All night she struggles in the deep waters, foothold slipping from under her. All night she fights with dragons, with noisome, baleful creatures, like stout Christian in the Valley of the Shadow; wrestles with temptations unworthy of her; with base longings to have him back, even though it be to go shares with another in his love; to cry 'Come back, come back! fool me, cheat me again—only come back!'
She had told him but the truth in saying that when she cared for any one, she cared very badly. She is caring very badly now, and it goes hard with her. What wonder that the wakening birds and the uprising wind of morning find her daily staring dry-eyed, watchful, languid, at the rose of dawn!
'Once drinking deep of that divinest anguish,
How can she seek the empty world again?'
But through the day no one finds out her languor; no one knows that she is going about her daily work unfortified by sleep. Happily for her there is no one to observe her very nicely. If there were any one to steal anxious glances of sympathy at her to see how she is bearing it, she must break down; but, as I have said, happily for her, there is no one.
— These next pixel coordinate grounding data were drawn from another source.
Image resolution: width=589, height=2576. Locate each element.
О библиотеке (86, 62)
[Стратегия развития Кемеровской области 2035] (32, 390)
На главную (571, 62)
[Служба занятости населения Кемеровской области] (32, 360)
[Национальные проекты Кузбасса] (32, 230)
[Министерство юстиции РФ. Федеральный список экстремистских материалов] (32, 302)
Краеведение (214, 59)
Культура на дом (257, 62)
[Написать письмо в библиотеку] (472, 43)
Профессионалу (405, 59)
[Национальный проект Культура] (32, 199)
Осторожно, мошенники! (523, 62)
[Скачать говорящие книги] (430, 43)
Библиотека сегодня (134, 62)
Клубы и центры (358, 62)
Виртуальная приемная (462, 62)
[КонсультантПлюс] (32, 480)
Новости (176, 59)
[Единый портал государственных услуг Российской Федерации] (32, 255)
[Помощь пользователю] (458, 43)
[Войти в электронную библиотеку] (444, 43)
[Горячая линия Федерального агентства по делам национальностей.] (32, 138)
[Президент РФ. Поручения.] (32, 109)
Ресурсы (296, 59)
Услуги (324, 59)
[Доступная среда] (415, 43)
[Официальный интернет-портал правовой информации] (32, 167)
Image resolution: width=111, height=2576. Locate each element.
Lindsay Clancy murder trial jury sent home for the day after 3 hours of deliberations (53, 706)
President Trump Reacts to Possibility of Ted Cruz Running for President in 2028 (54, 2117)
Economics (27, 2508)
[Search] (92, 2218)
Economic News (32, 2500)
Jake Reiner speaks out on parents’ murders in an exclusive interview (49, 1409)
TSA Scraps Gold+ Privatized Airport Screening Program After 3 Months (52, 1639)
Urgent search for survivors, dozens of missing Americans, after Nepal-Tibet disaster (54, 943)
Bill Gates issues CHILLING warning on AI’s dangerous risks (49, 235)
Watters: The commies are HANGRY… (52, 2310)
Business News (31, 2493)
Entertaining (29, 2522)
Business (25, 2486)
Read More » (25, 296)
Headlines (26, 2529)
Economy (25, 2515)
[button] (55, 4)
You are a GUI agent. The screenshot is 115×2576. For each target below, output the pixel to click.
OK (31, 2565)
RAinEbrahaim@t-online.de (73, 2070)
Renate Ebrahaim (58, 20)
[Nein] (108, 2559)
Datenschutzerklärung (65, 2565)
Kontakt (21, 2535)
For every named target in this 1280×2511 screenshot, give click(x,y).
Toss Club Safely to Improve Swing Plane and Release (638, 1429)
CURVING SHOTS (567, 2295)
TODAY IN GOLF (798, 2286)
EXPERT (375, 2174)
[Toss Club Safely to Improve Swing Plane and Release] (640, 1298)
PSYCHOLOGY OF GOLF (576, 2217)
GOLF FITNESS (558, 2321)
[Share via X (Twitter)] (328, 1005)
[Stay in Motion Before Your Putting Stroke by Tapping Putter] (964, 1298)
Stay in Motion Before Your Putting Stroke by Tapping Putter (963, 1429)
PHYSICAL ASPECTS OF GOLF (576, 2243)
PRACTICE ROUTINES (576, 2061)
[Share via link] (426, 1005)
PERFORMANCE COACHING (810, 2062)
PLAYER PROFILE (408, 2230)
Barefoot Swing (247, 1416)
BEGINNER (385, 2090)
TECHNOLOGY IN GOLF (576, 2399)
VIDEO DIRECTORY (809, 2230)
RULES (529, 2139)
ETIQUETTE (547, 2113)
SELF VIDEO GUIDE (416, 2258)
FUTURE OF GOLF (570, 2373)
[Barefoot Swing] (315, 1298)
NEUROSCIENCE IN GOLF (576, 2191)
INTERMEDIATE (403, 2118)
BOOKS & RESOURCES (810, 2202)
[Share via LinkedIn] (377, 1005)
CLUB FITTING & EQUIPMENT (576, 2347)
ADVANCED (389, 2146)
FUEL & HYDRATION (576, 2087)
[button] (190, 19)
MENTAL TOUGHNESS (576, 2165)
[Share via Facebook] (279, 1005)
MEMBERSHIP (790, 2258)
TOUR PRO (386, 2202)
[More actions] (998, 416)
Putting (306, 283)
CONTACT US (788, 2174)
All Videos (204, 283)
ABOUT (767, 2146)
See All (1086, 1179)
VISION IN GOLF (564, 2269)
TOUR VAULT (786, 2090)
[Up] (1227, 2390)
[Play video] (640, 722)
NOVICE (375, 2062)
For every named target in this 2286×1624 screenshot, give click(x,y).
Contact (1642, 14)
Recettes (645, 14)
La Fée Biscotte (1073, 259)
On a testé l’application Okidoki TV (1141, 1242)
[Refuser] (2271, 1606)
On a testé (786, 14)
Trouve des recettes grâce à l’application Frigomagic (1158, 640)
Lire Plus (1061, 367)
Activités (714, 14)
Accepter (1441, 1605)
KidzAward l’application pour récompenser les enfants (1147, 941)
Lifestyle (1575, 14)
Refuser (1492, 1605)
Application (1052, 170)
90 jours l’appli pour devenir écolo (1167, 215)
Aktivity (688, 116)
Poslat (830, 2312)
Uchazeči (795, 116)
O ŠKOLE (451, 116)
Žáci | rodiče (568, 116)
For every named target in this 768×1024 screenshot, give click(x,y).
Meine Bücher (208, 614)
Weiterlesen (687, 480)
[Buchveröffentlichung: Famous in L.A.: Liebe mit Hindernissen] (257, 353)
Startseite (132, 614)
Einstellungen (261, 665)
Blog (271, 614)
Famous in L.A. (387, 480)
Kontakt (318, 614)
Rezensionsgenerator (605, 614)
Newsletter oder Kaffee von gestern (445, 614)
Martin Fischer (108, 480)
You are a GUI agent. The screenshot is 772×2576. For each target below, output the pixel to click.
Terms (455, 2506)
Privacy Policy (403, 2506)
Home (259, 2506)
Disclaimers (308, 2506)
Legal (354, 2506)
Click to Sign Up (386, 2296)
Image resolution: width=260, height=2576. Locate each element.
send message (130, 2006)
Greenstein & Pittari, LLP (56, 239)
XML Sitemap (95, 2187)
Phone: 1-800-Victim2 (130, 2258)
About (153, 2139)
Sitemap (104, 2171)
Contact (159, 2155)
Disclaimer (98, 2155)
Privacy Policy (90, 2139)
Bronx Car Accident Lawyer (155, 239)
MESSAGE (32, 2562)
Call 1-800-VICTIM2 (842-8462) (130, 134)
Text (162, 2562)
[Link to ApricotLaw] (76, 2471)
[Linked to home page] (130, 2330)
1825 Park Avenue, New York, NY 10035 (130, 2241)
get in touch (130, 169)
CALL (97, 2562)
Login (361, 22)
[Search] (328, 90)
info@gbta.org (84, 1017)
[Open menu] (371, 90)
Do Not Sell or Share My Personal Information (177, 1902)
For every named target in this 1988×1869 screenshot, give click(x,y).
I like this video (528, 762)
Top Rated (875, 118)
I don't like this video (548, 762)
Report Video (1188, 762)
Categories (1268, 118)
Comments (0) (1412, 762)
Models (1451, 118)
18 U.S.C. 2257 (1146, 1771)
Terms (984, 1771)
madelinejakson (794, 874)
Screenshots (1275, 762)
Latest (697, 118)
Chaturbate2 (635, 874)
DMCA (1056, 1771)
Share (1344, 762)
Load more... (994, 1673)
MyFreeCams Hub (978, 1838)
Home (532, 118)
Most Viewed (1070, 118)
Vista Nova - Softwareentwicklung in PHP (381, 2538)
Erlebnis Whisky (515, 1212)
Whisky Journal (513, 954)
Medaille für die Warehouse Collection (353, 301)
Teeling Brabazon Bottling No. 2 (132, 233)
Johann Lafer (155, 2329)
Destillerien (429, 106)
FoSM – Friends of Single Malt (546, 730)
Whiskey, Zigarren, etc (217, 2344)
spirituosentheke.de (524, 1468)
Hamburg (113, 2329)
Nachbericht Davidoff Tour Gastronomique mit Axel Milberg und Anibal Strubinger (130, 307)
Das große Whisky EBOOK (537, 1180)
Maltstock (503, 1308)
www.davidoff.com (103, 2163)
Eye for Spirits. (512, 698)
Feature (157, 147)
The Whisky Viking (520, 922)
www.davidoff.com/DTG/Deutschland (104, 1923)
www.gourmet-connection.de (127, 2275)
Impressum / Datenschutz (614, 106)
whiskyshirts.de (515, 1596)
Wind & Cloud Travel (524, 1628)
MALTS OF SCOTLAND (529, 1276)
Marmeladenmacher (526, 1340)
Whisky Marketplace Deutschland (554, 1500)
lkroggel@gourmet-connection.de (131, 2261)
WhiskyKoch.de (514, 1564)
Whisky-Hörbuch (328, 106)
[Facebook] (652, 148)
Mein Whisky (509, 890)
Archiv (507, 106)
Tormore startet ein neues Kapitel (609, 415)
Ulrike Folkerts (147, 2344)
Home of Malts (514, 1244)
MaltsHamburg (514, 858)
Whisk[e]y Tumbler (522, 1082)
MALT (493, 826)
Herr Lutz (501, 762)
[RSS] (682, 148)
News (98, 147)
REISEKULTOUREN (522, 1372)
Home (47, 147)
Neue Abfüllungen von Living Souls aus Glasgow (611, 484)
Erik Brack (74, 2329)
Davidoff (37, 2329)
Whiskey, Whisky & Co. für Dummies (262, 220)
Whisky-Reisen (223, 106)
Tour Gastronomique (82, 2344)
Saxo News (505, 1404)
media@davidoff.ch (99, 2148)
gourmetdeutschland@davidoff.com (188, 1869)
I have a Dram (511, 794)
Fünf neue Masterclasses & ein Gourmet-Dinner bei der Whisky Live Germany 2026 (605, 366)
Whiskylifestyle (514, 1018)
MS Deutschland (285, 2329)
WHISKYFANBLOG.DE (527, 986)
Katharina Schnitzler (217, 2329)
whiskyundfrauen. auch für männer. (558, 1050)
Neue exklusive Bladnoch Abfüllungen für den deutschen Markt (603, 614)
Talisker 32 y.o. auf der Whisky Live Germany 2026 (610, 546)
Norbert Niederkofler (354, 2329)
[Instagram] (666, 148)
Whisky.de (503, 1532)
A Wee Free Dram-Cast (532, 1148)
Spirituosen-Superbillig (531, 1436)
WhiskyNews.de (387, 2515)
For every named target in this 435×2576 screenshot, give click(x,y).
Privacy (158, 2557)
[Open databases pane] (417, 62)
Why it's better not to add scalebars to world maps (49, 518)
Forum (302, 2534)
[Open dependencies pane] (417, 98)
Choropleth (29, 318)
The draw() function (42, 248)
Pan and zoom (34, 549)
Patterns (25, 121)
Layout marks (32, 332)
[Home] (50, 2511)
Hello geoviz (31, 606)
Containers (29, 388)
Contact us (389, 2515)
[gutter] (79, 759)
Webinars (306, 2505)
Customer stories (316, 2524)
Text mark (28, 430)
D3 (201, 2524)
Prue, indeed, is quite affectionate and sorry; rather remorseful, in fact, at the consciousness of having but grudgingly given that kindness which, as it turns out, would have been needed only for one week. Her method of compensation for former shortcomings, that of repeating many times how unworthy she had always thought Talbot of her sister, is perhaps scarcely judicious. The assertion of his unworthiness cuts Peggy like a lash, but she bears it with set teeth and a sort of smile. It is true. He is unworthy. And after a while—but a little while—this part of her ordeal is over; for Prue, swallowed up in the sea of her own coming troubles, forgets to remember that there is any one else struggling in the waves.